Giving Thanks - What it Means to Express Gratitude
November 27th, 2025
Writer: Emmylou Ethan
Editor: Sophia Wohl
I don’t think I ever deeply understood the meaning of gratitude until the day someone I loved, someone whose presence I never questioned, someone I just assumed would always be there… almost wasn’t.
Before that, gratitude was just an automatic reaction.
A word my family tossed around before digging into Thanksgiving dinner.
A polite reflex when someone held a door or did a small favor for me. A lighthearted smile before clinking glasses while listing off what we appreciate about the world.
It was rarely something I felt deeply or thought about for more than a few seconds.
I didn’t know any better. My life felt familiar and comfortable. And when everything feels that way, you don’t picture anything changing. You don’t imagine the people you love not being around. You just keep moving, assuming your tomorrow will look exactly like your today.
Until suddenly, you’d give anything to go back and appreciate the moments that quietly slipped past you. The little things that now feel huge.
Everyone has a moment where their heart just drops. When everything is happening so fast but somehow feels painfully slow. You can’t focus, yet every small moment you ever overlooked rushes back at once. All the things you never thought twice about replay in your head, making you wish you had just paid a little more attention.
That’s when it hit me: you don’t understand the magnitude of the little things until you’re forced to imagine they’re gone.
For me, the moment passed, and things were technically okay again, but something in me altered. The little things I used to overlook suddenly carried more weight.
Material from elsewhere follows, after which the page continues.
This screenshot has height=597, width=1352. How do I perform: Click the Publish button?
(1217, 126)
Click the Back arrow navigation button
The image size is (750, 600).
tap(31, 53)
Since then, I’ve tried to notice everything.
The “just got home” text from a friend that reassures me more than it used to.
A goodbye hug that lingers a second longer.
The sound of someone I love walking through the front door as my dogs jump all over them.
All the things I once considered background noise now felt louder, and the gratitude I hold onto now has left me with one message I try to carry:
See it while it’s here.
Gratitude used to be automatic.
Now it’s remembering that nothing is promised. Once you learn that, it sticks for good.